Being thankful or grateful or just trying to be.....
It's November, which for me as some people know, is sort of the start of winter, which means my golf clubs and summer clothes leave Michigan for their winter home in Marco Island, above. A friend and I drive down every year, spend a few more days each year it seems and thus starts a slow and timely partial exodus from cold and snow. This year it seemed like more of a cautious escape than a true beginning of a season. The election is over, although it doesn't really seem to be. Each day is filled with more and more annoying stories of why the election isn't over, or it is, or maybe it is, or of course it is and why is the losing side just being so obtuse. Losing sucks, it does, but someone always loses, don't they? In the meantime, more people are getting diagnosed, more and more people are dying and getting sick, including it seems more people I know or know of; as though walls are closing in in a way. As I have talked about before, it is just tiring. As it keeps going on, I cannot recall stories, maybe 9-11, where the news was just more depressing every day, where as much as you tried to escape you can't, and where an end seems so far off it is almost hard to contemplate.
I spent about a week in Florida with my previously infected friend. I hate to be that person and I try and pride myself on keeping my anxiety level at about a five, not ignoring but also not cowering with the cat under my covers. Plus she scratches. But as I walk into Joey's Pizza in Marco, and yes I am calling them out, joeyspizzamarco.com, and seeing just a gross display of virus spreading, I felt like "that guy". Two deep at the bar, every table packed, people crowded in the waiting area, I mean not even an attempt to get people to not breathe on each other. So we left for Joey D's. What surprised me more than anything was just the rank ignoring of everything we have been told is dangerous. I get that i do not have to eat out, and I admit a huge conflict of what to do with this, but some common sense just seems needed, or at least try. Florida I guess is Florida, the wild west of infection.
Dinner in Marco above, me on the right.
But so nice to be somewhere different, somewhere warm and sunny, and realizing that you can get away, that there are options and it always is just the level of risk you want to take. Being outside just feels safe, the sun and warmth seems to make you feel safe, just avoid the stupid places and people who pretend this is really nothing. And flying back in a big first class seat helped too.
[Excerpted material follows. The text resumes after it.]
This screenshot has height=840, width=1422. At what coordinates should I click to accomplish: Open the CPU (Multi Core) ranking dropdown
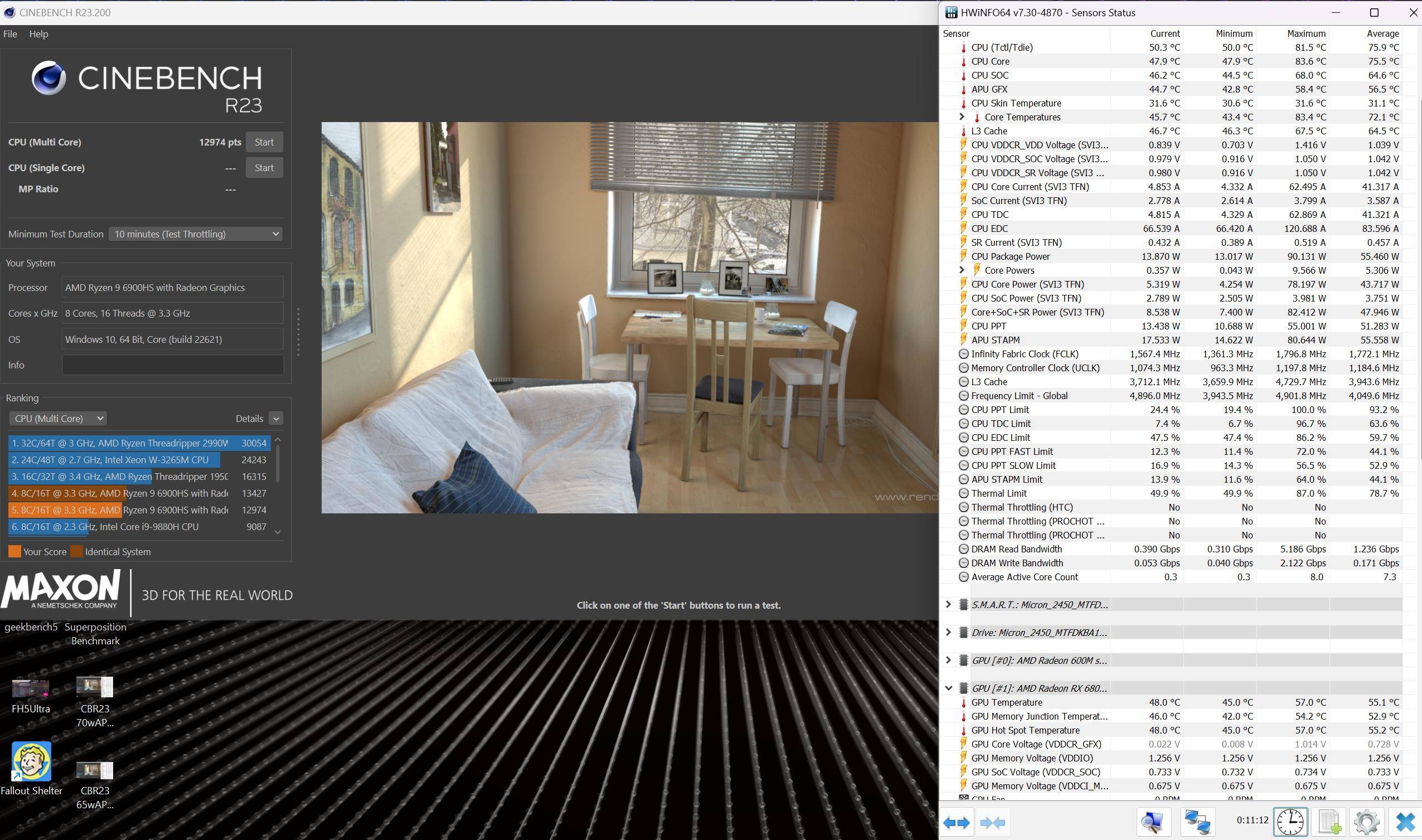(x=58, y=418)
But Thanksgiving, and gratefulness? It's a week from now, and I wish I cared more. I will make the best of it, try and make it nice for someone, have a small for gathering with my parents, I sort of shudder to call it a thanksgiving meal, it's really just a hang out. I am sure it will be fine, but I can't get excited. I have never been a huge thanksgiving person but I get the symbolism, last year I went to Boston and had a truly odd meal with Mari's roommate's father's family. Despite the abject horror of seeing a man shred a turkey with his bare, greasy and kinda dirty hands, it was fun. It felt like it should. This year the anticipation of it is the polar opposite. I miss my kids, I have seen my oldest, Alex for four days since the middle of March, and while I had my youngest for four months, it seems like forever that I have spent time with them. It's not that I hover, much, they are 700 miles away, but I miss the interaction, and sometimes even the silence when they are just here. It's doable, I'm not sobbing in my snapple, but it sucks a little bit more these days.
But more than anything, it just keeps being tiring, exhausting. Trying to not talk about it, but knowing you have to. It's like the elephant in a room gets bigger so why ignore it? I had my Florida Covid test, no issue, but weird knowing I had to pass what seemed like a litmus test before I saw my parents or went to work.(I did pass) The governor has shut down restaurants again, I ate outside in the cold, it was ok, refreshing, but I don't want my eating out to be refreshing. I think we cling to a longing for normalcy while at the same time knowing we may never have what we thought that was again. But like anything we adapt and move on because at the end of the day I am not sure there is a choice?
It's not all depressing. I have found that I am watching utterly stupid things I might not watch otherwise. I mean really, would I be watching Emily in Paris on Netflix in a non pandemic world?(doubtful but just watching the chocolate croissants brings hope). The bachelorette? And it's not even a good season. I keep buying stupid things on line, and some not even stupid, but buying an Echo from Amazon at 1:00 am in the dark under the covers just somehow seems normal. I listened to my first podcasts too, I guess welcome to 2015 huh? and sometimes don't you just have to lay back and just starting thinking how awful things are but how sometimes the absurdity of it all just sort of keeps you on your toes. Happy Thanksgiving, whatever that means for you.